Scott Morrison has been confronted by the serious trade and security risks of moving Australia's embassy in Israel to Jerusalem during his first foray onto the world stage.
The prime minister has also been forced to tread a delicate tightrope between jostling global superpowers China and the United States.
Mr Morrison was intent on developing international ties during a series of meetings at the East Asia Summit in Singapore this week.
He delivered a strong statement on regional security during high-level talks with regional leaders, expressing concerns about militarisation of the South China Sea.
He urged restraint and encouraged the nations caught up in territorial disputes to conclude negotiations on a code of conduct while raising the risks posed by North Korea and humanitarian crisis in Myanmar.
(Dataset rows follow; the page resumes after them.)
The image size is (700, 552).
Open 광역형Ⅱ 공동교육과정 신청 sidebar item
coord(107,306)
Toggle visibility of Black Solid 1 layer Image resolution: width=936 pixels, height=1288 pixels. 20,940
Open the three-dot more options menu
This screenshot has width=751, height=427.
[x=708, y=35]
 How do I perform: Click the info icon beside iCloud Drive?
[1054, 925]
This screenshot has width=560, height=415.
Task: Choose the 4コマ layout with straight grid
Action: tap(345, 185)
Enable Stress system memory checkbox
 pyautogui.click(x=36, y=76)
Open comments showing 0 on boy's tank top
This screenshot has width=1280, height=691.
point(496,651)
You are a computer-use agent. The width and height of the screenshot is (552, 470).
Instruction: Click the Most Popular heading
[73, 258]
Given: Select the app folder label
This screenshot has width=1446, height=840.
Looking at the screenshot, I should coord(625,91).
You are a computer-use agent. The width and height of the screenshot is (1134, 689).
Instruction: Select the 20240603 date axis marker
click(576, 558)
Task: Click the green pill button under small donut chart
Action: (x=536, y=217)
There was some progress on trade with negotiations on an ambitious 16-nation pact "80 per cent complete" and likely to be done with by the end of next year, Mr Morrison said.
But it was his idea to shift the Israeli embassy that caused him diplomatic pain.
Malaysian Prime Minister Mahathir Mohamad delivered a stark warning about the security risks.
"I pointed out that in dealing with terrorism, one has to know the causes. Adding to the cause for terrorism is not going to be helpful," Dr Mahathir said.
Indonesia - the world's most populous Muslim nation - is also furious and has put a major Indonesia-Australia trade deal on hold until the issue is resolved.
After meeting President Joko Widodo on Wednesday, Mr Morrison committed to finalising a review of the embassy site before Christmas.
Labor Leader Bill Shorten said he'd made Australia "look stupid" by contemplating the move but the prime minister shrugged it off.
"Australia will determine our foreign policy issues and we'll consider those in our time frame on our terms," he said.
Competition between the US and China for dominance in the Indo-Pacific loomed large over the Singapore summit.
Mr Morrison insisted "Australia doesn't have to choose and we won't choose".
He met with Li Keqiang while in Singapore, with the Chinese premier noting the occasion marked a "turning point" after a year of frosty relations.
Mr Morrison has offered to help Beijing bankroll infrastructure projects in the Pacific and is expected to meet President Xi Jinping at the APEC Summit in Papua New Guinea this weekend.
While in Singapore, New Zealand Prime Minister Jacinda Ardern renewed a long-standing offer to resettle at least 150 refugees from Nauru.
Mr Morrison recently indicated he may be open to the deal but has since gone cold.
He also confronted Indian Prime Minister Narendra Modi over an ongoing sugar dispute crippling Australian farmers.
Mr Morrison departs for Darwin on Thursday night for a historic meeting with Japanese leader Shinzo Abe.